▶ **What the exercise asks**: For the entries below, the result should be an exact transcription of the lines from the one with "Screen dimensions: 831x504" up to and including the one with "Click the RSS feeds icon", and only those.

(Stored data entries)
************

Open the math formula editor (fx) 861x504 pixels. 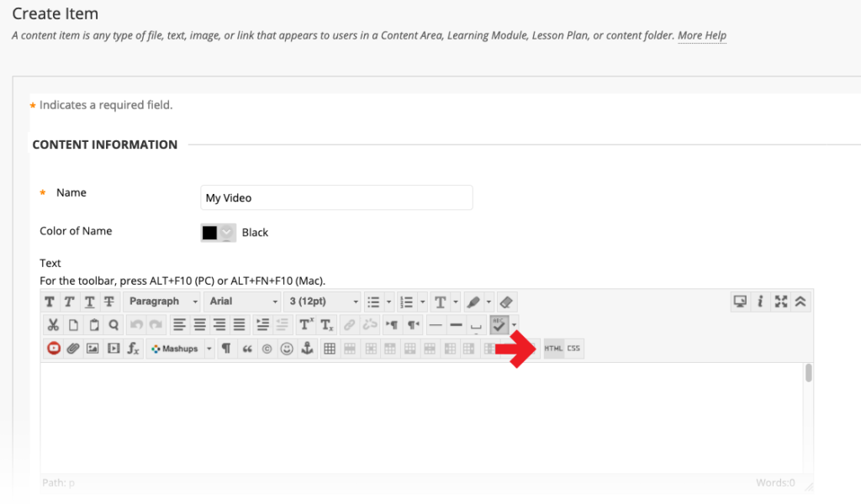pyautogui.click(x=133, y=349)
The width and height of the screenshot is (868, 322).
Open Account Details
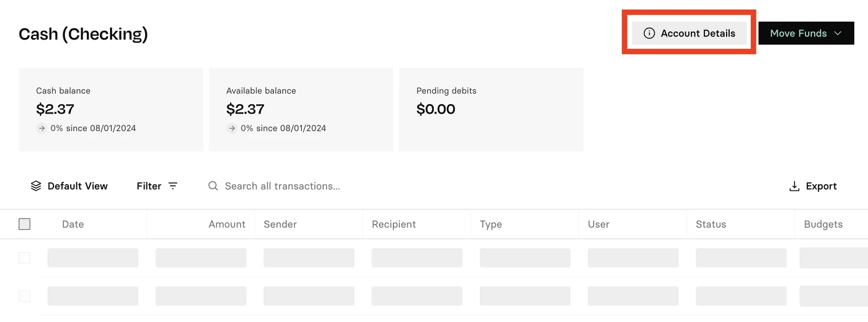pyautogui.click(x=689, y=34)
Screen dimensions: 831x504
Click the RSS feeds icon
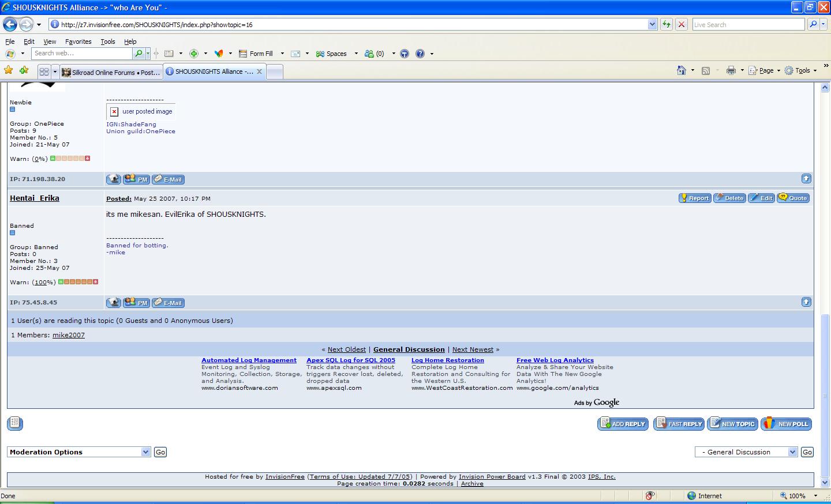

************

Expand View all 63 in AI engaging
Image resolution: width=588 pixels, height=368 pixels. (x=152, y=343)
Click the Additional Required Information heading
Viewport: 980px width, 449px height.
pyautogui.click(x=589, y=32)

************

▶ **Answer to the exercise**:
Screen dimensions: 831x504
Click the RSS feeds icon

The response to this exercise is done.